Wangerooge - Ein Fischkutter ist in der Nacht auf Montag vor Wangerooge gestrandet. Das Schiff aus Harlesiel sei bei auflandigem Wind aus Norden auf eine Sandbank aufgetrieben, sagte Antke Reemts, Pressesprecherin der Seenotretter.

Der Kutter war durch ein Netz im Propeller manöverunfähig geworden und am Strand vor Wangerooge aufgelaufen. Gegen halb zwei Uhr nachts hatte der Kapitän der „Poseidon“ die Seenotretter zu Hilfe gerufen, die das 15 Meter lange Schiff allerdings erst am frühen Morgen bei auflaufendem Wasser wieder freischleppen konnten. Der Kutter wurde durch den kräftigen Nordwind immer weiter auf die Insel getrieben und strandete schließlich am Stand von Wangerooge. Der Seenotkreuzer war sofort nach dem Alarm ausgelaufen, hatte aber keine Chance, den Kutter vor dem auflaufendem Wasser aus seiner misslichen Lage zu befreien.

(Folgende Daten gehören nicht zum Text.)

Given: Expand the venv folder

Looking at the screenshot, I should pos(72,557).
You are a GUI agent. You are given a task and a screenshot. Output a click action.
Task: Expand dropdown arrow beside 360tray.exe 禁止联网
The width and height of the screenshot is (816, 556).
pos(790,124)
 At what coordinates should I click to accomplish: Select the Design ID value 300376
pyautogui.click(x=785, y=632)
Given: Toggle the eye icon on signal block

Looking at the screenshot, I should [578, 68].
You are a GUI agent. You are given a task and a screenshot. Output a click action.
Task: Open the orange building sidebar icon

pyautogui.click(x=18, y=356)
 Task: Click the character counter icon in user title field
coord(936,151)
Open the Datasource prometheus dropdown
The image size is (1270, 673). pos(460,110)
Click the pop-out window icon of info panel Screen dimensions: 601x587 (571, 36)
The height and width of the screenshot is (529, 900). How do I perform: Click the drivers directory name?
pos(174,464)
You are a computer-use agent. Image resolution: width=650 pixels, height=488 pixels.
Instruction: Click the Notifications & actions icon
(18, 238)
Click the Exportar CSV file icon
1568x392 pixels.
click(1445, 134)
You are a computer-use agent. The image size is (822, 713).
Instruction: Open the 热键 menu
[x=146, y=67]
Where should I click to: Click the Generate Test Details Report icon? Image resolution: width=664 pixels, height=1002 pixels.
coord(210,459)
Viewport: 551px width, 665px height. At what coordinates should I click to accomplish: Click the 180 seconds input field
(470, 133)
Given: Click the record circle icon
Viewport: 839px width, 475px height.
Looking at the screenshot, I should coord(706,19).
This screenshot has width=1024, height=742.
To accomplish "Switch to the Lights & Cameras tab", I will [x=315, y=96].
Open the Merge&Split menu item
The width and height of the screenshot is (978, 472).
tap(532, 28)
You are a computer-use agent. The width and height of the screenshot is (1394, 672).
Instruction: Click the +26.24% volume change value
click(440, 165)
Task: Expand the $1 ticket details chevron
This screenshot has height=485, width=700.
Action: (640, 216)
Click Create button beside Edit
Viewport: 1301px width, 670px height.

Bei ablaufendem Wasser lag der Kutter auf dem Trockenen und dem Kapitän und Decksmann gelang es, den Propeller vom Netz zu befreien. Die Freiwillige Feuerwehr Wangerooge pumpte etwa ein Drittel des Kraftstoffes ab, um ein schnelleres Aufschwimmen bei laufendem Wasser zu ermöglichen. Auch ein Ersatzteil wurde besorgt. Die zwei Männer, die auf dem Fischkutter waren, verletzten sich nicht. Das Schiff wurde am Montagmorgen vom Beiboot des Seenotretterkreuzers freigeschleppt. Der Fischkutter wurde inklusive Besatzung nach Harlesiel gebracht.